The question most reporters keep asking: Was the mass shooting, which left 14 dead and 21 injured, an act of terror? There are certain markers counterterrorism experts use in coming to a conclusion.
“The travel is certainly of interest and the country of destination is of interest,” said Gray, now a lecturer at the University of New Haven. “Also, the fact that they had long weapons, that they had handguns.”
Gray, who for 24 years was a special agent in New Haven’s FBI office, adds that the presence of explosive devices in both in the assailants' home and in the building where the shootings occurred, is another check in the terrorism column.
“That is not something that you do when you all of a sudden have a problem with workplace and all of a sudden decide to attack,” said Gray.

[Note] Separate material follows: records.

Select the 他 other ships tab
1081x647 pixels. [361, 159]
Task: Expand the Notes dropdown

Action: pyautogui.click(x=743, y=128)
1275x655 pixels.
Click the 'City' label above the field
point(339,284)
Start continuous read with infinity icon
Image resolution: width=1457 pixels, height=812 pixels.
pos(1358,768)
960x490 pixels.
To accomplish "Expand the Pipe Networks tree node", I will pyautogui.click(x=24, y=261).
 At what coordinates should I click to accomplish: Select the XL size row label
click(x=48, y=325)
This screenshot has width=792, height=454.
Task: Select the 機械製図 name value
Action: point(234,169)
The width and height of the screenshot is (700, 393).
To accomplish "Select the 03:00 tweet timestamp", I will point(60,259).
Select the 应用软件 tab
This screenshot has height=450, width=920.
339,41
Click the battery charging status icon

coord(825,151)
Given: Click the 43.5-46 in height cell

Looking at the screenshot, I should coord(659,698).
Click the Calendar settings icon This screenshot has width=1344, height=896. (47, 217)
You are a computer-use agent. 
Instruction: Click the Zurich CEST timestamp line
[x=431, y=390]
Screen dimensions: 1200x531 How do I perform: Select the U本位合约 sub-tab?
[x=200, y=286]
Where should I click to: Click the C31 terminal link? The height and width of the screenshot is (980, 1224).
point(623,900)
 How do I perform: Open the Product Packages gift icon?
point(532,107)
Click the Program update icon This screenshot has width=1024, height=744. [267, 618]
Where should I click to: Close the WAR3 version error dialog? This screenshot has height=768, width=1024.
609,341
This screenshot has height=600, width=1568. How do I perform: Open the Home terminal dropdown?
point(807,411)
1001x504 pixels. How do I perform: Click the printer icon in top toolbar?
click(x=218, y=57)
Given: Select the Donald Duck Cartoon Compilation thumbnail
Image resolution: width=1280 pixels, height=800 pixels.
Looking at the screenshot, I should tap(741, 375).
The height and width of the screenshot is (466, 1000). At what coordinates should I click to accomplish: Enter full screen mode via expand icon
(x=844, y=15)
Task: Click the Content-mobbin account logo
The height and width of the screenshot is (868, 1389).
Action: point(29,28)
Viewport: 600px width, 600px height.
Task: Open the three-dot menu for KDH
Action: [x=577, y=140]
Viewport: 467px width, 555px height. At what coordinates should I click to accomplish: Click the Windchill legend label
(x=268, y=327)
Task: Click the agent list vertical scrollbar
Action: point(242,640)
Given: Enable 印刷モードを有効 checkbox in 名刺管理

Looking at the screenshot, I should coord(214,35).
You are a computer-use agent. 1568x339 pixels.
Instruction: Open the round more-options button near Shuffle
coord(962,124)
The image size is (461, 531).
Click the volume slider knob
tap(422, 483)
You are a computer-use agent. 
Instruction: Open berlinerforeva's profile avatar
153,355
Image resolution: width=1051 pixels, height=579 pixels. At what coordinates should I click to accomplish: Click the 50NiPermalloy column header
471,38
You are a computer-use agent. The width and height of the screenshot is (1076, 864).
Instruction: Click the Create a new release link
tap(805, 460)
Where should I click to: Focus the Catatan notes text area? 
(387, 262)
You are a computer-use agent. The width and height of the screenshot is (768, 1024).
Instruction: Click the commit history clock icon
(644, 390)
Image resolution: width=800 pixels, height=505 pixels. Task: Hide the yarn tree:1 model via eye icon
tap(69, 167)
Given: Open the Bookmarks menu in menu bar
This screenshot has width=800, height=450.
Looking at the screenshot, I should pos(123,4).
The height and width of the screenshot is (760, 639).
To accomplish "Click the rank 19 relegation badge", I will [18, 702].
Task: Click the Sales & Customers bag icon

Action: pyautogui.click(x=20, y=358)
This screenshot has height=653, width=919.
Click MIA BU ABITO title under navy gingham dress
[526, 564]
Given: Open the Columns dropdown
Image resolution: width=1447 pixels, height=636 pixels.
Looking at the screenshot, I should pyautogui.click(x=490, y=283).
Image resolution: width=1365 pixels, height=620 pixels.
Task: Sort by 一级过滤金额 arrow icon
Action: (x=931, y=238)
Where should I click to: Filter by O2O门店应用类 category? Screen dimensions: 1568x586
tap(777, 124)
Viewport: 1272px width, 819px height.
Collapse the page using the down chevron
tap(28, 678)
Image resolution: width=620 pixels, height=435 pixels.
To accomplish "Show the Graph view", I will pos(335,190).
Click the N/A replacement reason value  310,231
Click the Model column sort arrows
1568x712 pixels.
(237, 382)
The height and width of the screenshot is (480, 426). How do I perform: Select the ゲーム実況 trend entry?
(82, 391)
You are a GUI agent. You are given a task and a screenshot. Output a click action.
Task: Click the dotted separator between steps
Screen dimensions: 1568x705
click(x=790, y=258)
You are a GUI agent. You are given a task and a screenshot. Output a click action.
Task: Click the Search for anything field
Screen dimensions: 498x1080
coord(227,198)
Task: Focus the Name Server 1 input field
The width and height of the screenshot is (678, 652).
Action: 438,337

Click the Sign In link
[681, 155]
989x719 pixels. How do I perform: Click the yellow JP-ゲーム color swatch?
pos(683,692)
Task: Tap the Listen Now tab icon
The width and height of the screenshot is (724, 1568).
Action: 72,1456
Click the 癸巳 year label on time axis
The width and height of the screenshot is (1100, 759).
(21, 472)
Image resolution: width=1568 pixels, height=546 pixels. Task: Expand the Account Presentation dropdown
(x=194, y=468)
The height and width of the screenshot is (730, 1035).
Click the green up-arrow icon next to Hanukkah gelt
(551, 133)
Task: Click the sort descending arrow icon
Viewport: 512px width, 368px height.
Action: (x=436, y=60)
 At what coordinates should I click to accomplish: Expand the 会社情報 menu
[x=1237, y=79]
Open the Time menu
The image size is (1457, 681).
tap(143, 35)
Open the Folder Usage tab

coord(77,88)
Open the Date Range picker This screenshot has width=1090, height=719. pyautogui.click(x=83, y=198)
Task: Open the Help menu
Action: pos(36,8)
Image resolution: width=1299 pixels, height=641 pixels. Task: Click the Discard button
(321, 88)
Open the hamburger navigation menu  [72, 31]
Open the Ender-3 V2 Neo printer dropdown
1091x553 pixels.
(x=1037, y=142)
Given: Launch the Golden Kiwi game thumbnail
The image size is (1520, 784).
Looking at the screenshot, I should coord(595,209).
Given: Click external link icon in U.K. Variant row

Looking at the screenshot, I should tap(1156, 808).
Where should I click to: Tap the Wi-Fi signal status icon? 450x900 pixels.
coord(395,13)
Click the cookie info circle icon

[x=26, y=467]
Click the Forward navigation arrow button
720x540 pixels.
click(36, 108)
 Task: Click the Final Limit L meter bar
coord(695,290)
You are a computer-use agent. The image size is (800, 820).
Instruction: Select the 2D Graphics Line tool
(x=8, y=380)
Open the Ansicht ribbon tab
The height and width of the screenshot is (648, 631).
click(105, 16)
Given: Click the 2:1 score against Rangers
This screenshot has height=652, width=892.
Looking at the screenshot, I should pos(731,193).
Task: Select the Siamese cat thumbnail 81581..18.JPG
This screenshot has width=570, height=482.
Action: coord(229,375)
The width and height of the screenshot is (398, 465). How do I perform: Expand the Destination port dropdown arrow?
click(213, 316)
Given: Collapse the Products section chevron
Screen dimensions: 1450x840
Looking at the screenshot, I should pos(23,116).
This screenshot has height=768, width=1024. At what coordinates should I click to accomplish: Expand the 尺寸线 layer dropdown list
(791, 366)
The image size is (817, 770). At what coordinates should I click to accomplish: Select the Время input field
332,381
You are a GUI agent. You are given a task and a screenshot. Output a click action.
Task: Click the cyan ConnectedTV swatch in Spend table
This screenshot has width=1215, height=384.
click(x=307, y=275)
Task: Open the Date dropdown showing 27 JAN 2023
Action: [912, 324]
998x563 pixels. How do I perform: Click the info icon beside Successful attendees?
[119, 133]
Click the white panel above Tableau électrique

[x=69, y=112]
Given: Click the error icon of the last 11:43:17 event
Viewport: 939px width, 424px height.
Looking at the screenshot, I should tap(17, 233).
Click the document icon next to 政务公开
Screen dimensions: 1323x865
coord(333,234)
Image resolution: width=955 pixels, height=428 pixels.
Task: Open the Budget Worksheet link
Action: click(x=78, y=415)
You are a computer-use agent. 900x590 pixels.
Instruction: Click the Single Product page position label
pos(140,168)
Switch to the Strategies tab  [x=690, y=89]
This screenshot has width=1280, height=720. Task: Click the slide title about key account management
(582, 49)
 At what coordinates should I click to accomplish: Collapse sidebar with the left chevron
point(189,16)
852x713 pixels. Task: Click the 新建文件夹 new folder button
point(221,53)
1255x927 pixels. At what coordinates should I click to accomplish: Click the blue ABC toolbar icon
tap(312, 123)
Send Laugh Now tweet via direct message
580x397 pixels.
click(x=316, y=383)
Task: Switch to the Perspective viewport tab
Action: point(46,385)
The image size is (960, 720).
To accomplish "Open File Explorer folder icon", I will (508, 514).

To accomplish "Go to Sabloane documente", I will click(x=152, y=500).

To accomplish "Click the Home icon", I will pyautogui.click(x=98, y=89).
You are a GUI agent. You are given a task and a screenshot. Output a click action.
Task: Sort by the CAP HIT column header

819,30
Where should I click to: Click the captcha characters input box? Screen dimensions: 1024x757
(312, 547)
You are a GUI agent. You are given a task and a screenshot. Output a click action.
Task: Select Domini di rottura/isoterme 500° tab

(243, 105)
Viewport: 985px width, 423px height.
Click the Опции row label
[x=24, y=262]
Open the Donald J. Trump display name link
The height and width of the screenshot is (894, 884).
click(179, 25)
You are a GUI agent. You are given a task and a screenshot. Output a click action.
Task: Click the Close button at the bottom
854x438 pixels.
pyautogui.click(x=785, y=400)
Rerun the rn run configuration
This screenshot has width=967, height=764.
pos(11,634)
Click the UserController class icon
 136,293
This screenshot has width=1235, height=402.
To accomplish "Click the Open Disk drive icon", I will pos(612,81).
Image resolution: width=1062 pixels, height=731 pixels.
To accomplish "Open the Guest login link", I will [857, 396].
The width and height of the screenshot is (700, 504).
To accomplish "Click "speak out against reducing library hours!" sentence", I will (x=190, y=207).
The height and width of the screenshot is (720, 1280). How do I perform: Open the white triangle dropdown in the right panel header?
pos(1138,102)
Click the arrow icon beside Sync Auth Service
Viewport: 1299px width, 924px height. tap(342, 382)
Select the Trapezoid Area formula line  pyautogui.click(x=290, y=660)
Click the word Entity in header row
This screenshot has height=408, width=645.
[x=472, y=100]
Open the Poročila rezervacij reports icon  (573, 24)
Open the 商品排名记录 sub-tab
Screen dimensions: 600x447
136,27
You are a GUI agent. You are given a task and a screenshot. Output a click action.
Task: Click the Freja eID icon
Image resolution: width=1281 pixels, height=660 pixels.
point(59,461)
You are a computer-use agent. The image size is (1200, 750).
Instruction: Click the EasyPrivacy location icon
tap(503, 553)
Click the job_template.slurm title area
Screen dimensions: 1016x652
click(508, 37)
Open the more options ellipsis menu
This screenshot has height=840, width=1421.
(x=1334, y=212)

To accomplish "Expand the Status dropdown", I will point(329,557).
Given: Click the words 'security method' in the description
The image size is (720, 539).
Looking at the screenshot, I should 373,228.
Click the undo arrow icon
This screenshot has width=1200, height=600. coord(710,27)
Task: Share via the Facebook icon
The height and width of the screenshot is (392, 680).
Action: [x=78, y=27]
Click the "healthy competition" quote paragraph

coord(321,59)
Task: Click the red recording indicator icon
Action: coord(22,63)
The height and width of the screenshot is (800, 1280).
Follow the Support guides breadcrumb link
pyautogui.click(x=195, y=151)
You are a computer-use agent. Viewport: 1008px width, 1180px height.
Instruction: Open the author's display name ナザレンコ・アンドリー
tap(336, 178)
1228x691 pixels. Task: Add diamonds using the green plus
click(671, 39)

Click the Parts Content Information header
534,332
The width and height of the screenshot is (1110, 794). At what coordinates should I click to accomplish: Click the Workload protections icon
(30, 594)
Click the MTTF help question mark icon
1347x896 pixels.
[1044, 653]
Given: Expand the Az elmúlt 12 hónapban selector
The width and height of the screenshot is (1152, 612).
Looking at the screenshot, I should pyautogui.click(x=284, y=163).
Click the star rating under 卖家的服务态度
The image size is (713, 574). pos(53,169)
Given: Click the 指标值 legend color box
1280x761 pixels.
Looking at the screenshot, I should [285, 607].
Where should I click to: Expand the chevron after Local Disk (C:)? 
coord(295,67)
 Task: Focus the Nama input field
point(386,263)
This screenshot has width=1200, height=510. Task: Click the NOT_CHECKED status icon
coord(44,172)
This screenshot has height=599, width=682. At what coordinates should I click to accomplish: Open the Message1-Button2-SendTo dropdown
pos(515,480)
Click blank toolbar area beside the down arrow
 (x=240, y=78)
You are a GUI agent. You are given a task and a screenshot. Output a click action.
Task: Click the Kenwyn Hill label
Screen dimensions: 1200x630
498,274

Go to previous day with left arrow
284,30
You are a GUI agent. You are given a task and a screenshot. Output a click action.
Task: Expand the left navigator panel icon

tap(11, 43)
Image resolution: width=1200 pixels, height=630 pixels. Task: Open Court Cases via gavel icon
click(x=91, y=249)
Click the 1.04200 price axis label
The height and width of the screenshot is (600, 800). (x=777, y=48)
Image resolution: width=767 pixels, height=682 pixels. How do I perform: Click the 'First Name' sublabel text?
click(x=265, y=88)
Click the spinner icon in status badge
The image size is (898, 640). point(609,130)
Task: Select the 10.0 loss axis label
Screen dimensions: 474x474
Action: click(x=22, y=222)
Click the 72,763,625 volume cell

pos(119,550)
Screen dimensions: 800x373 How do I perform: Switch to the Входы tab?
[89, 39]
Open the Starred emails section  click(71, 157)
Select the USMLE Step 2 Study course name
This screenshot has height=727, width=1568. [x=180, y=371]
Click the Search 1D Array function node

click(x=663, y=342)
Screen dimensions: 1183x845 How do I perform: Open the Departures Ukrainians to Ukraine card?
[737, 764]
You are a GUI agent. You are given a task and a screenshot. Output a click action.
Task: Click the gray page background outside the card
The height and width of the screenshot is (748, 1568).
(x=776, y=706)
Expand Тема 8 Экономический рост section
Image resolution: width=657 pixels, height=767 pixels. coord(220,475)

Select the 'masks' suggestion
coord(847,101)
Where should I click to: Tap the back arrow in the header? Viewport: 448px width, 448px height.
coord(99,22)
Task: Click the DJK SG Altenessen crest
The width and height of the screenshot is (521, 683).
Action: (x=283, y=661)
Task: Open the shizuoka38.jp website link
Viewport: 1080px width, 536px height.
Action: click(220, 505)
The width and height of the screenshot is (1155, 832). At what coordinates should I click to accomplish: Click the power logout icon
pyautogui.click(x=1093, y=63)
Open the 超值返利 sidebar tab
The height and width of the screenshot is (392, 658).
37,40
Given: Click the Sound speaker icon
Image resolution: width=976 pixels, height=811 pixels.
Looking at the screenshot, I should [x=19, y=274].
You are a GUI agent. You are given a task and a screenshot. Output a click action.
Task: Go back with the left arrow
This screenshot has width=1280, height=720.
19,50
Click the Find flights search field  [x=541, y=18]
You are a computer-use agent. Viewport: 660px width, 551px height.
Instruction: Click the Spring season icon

Perhaps the most important information, according to Gray, is that the male suspect “was recently in Saudi Arabia and the fact that his wife is Pakistani, that was living in Saudi Arabia.”
Meanwhile, as the country asks why, victims and their friends and family are focusing on moving forward.
Metashar Bankhead-Dillon, an East Hartford businesswoman who grew up in southern California and still has friends and family there, tells FOX 61 a close friend of hers works at the Inland Regional Center, the San Bernardino building where gunfire erupted.
Bankhead-Dillon's friend should have been in the building at the time of the shooting, but her friend told her “something said ‘get up and take your lunch break early today.’” She also noted her friend was off-site at lunch when the shooting went down.
Bankhead-Dillon says she also learned one of her family members also works in that San Bernardino building, but, like her friend, had left just prior to the gunfire.
When she moved east, she told her West Coast family and friends she would be there for them if they were ever in need.
“But, I would always think of an earthquake,” said Bankhead-Dillon. “I never thought it would be a mass shooting, murder.